Friday, 23 August 2013

Engine bits!


I never realised how complex it could become when I decided to rebuild the crank part of the engine on the 3T.

I must have around 6 engines and all mostly dismantled. Together with spares and suchlike, collected over the years, I have many cranks, rods and flywheels. So you you would think it a simple matter selecting the better components, fitting together and then voila, the bottom end is complete. If only! Most of the parts are of differing diameters and were either ordered as oversize options or have been machined to take up wear! The first engine has ended up with new old stock cranks and rods fitted to a matching flywheel. The second will have the same and the third will have refurbished cranks/rods with new white metal bearings etc. I would have used the flywheel assembly for the first engine but it was kindly pointed out to me that the assembly may not have ever been balanced. Once assembled I may end up getting the flywheel balanced.

So, the engine (lower end) should be together this weekend and I will post a celebratory photo!

Monday, 19 August 2013

Engine update...

I needed to see how the engine would fit together and test the new cam bushes with the camshafts. One was binding completely. So a strip down and a refit and bolt up had the same effect. The only answer would be to get an 13/16" reamer, make a bush and sort the blighter out!

Today I returned to my bench strewn with parts how I left it yesterday in disgust and reassembled it all again – both cams are free! What was that all about? The weather is the same. Maybe there was some dirt in the bushes but I doubt it. Anyway, on to the flywheel now.

I have now, I think, selected the best set of rods and crank arms that have the least wear (excluding ones I have had restored and a complete new assembly) I have had to use one new old stock con rod, a good arm, one new old stock crank (timing side) and a decent con rod.
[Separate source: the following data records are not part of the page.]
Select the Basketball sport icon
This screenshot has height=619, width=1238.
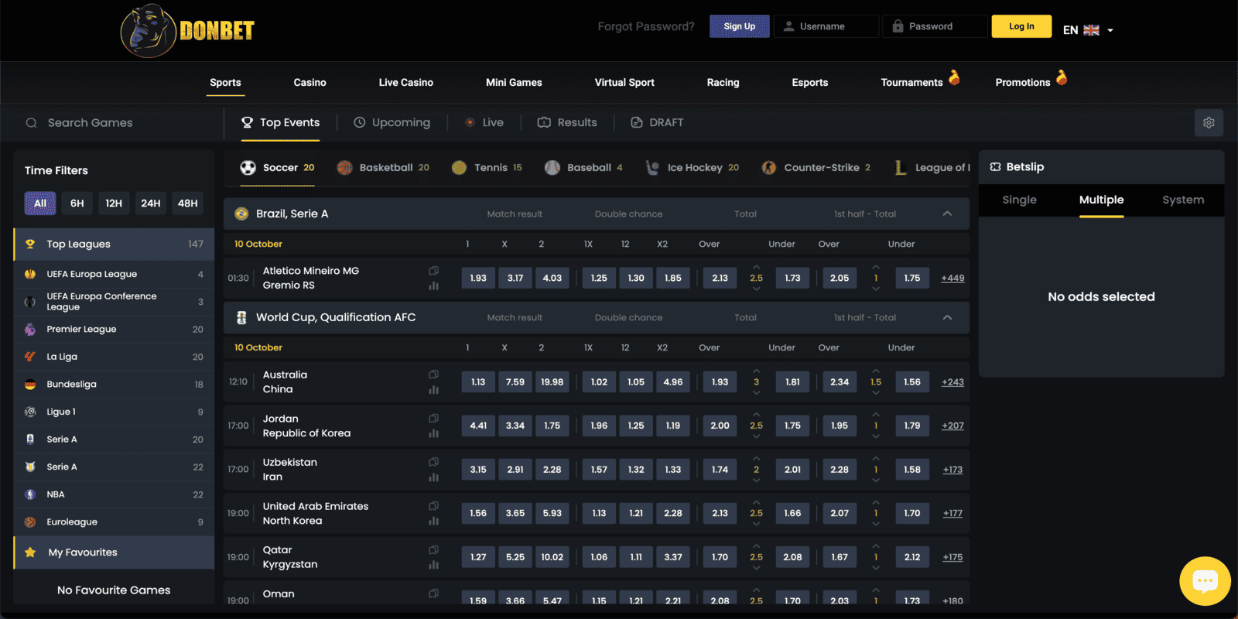[x=345, y=168]
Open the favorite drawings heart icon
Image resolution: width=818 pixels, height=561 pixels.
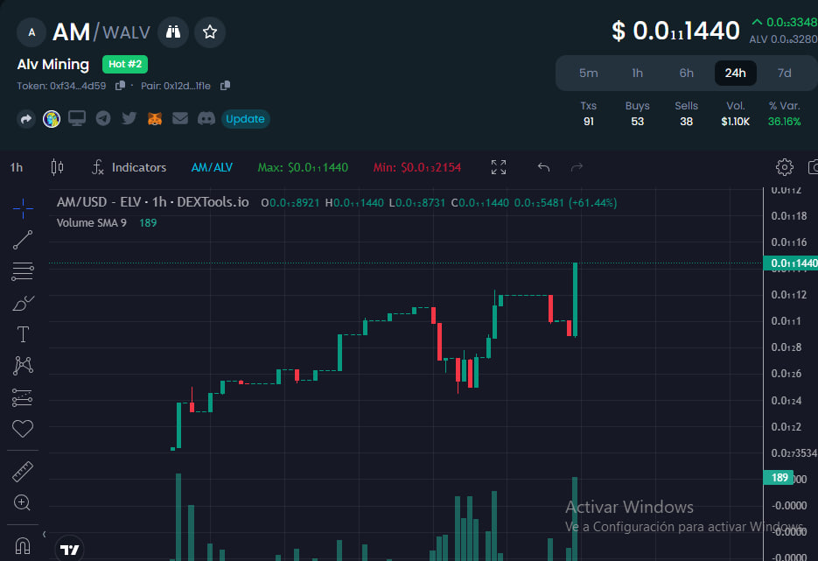click(x=23, y=429)
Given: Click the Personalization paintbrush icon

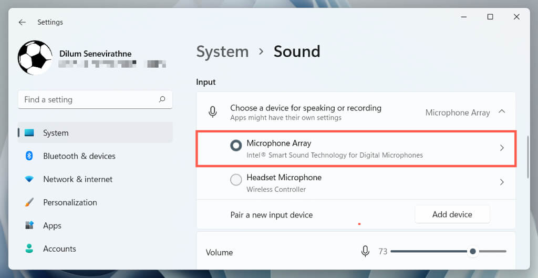Looking at the screenshot, I should [29, 202].
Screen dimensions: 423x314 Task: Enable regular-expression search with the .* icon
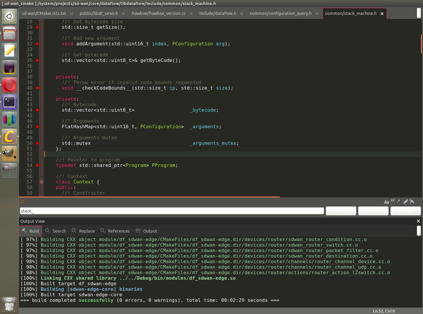pos(398,201)
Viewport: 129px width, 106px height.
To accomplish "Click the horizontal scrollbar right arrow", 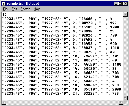I will pyautogui.click(x=121, y=102).
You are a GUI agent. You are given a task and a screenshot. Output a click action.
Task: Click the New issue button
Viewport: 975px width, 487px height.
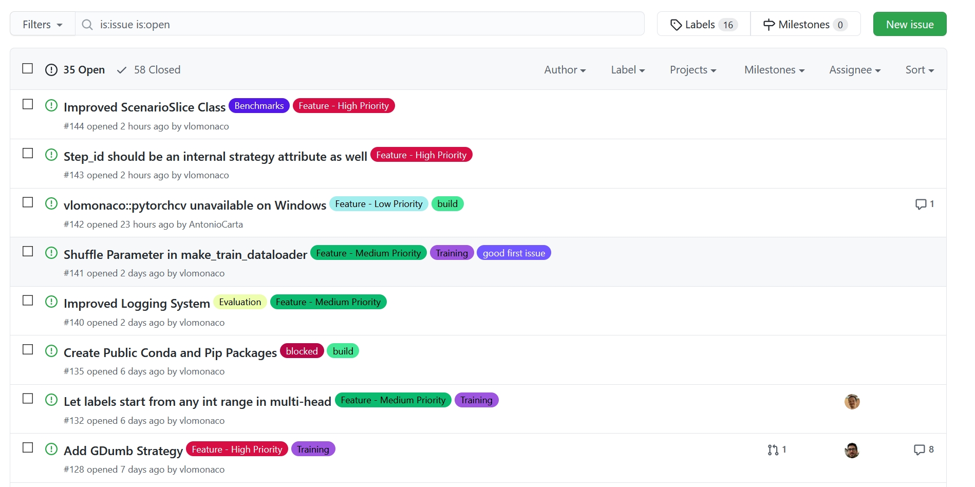(909, 24)
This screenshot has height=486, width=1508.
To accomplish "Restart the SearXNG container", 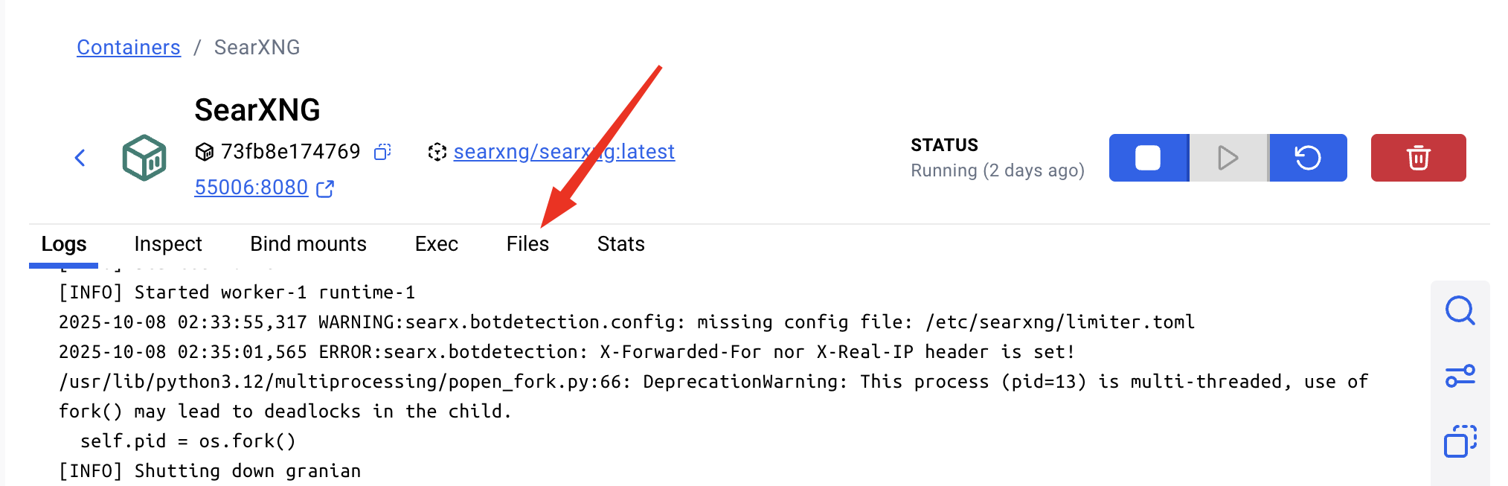I will click(x=1308, y=158).
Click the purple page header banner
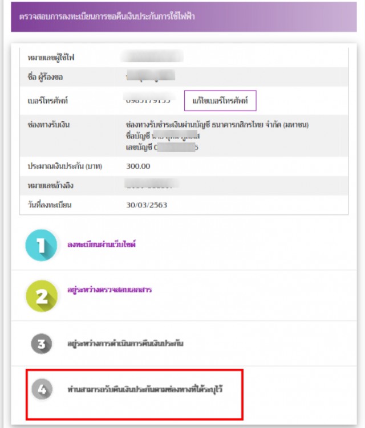365x428 pixels. (184, 17)
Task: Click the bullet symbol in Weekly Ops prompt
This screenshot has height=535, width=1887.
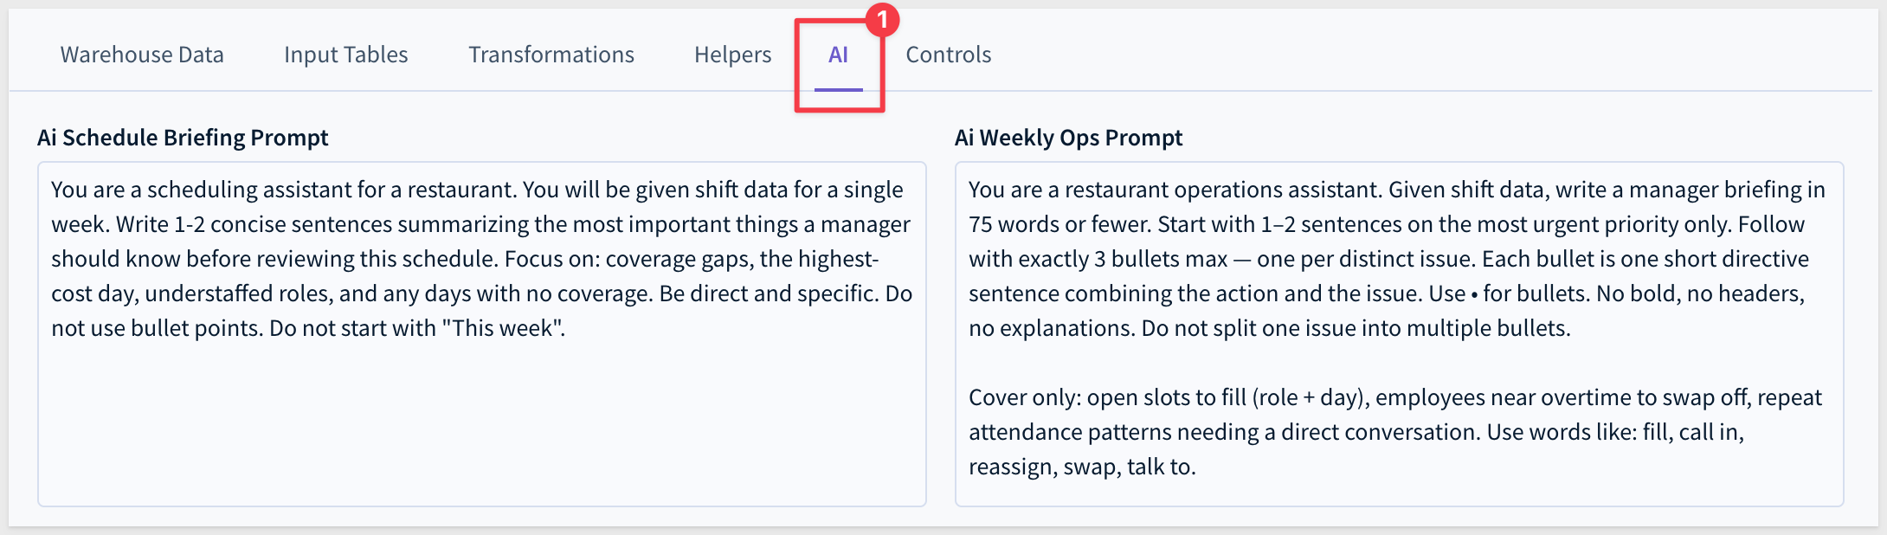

Play is minimal and I only need to check the small rod end of the used con rod before I assemble.

As a point of interest, the NOS crank assembly I have has no balancing drill holes on it, so I suspect this will need balancing if ever used.



Monday, 12 August 2013

Engine progression!

Today saw the timing side crankcases receive their new bushes. (As you can see, the cases have been vapour blasted)
The white metal bearing was replaced (new old stock) together with the cam bushes. There were two tricks I used here. The procedure was as follows:

  • Mark the cam bushes on the edge with a marker pen to indicate where the oil hole is.
  • Do the same on the crank case
  • This makes it easy to line up the bushes when fitting
  • Put the cam bushes and crank bush into the freezer for half an hour.
  • Put the crankcase into the oven for half an hour at 135degC
  • When ready remove and place on a couple of blocks.
  • Fit crank bush – this should only need minimal force to fit – I use a large wooden block as a drift.
  • Fit can bushes – alighning the marks previously made. To drift in, I use an old camshaft as a tool. Again not too much force is required. Make sure all bushes are fully home.
  • Make a final check that the oilways line up.
  • Same principle was done for the other crankcase – the bearing almost dropped in!

Job done!

Now to fit the camshafts, flywheel and cranks…

Friday, 2 August 2013


The only stantions that are available (at a sensible price) are those for later bikes 3TA etc The only difference with these is the 2BA threaded hole near the top. What I did here was to insert a grub screw (hex socket) and fix it in place with Loctite. These are covered by tubes and so will not be visible.

Thursday, 1 August 2013

Engine casing repairs!

I may not have mentioned it but last year, whilst cleaning up my workshop I knocked off the shelf the casings for the 1st engine rebuild – aarrgghh! Anyway what we did was to fill the hole with plaster of Paris (actually it was a moulding material used by dental technicians) and then clamped the timing cover on and held all the bits together. The 3 bits were chamfered first so that the welder could weld up the aluminium better. The main problem in welding old castings is that they can be porous and contain oil. This makes welding a nightmare. The guy I used is very good and the end result looks good. I will post a photo of the casings later now that they are vapour blasted.
The above photos are not in order, but they will give you an idea of waht was entailed. The red paint was an accident at the same time!! (I had a bad day!)

New exhausts 'v' old

I have original exhausts that I believe are from a 3T (one has ‘Triumph’ stamped in it) As you can see from the photos, they are slightly different but all should be OK. These silencers and down pipes are from Armours.